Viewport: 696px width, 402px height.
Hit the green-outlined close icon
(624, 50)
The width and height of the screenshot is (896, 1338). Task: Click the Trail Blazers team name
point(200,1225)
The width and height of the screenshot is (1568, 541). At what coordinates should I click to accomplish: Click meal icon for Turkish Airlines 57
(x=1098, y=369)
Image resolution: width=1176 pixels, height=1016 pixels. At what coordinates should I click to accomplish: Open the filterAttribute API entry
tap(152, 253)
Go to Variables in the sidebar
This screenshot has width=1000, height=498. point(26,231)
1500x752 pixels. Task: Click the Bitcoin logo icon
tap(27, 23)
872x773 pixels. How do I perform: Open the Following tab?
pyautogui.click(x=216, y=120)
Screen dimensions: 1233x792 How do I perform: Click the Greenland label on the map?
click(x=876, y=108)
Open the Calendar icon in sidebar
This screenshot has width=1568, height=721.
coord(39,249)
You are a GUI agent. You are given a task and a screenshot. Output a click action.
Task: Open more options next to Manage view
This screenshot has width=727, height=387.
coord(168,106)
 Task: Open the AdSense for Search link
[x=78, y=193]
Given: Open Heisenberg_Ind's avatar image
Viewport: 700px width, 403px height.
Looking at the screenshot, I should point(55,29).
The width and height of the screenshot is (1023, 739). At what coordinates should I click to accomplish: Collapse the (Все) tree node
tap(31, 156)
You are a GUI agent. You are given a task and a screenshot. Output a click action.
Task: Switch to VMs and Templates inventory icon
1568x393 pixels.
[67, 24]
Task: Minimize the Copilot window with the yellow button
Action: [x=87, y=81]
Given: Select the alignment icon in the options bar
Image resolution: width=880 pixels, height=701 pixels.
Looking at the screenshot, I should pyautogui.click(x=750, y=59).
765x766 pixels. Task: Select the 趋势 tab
---------------
● **WHAT THE EXERCISE ASKS**:
Exact copies of the lines from the one holding "Given: Open Heisenberg_Ind's avatar image" to the end of the entries are all that should be written.

● **RESPONSE TO THIS TASK**:
Given: Open Heisenberg_Ind's avatar image
Viewport: 700px width, 403px height.
Looking at the screenshot, I should point(55,29).
The width and height of the screenshot is (1023, 739). At what coordinates should I click to accomplish: Collapse the (Все) tree node
tap(31, 156)
You are a GUI agent. You are given a task and a screenshot. Output a click action.
Task: Switch to VMs and Templates inventory icon
1568x393 pixels.
[67, 24]
Task: Minimize the Copilot window with the yellow button
Action: [x=87, y=81]
Given: Select the alignment icon in the options bar
Image resolution: width=880 pixels, height=701 pixels.
Looking at the screenshot, I should pyautogui.click(x=750, y=59).
765x766 pixels. Task: Select the 趋势 tab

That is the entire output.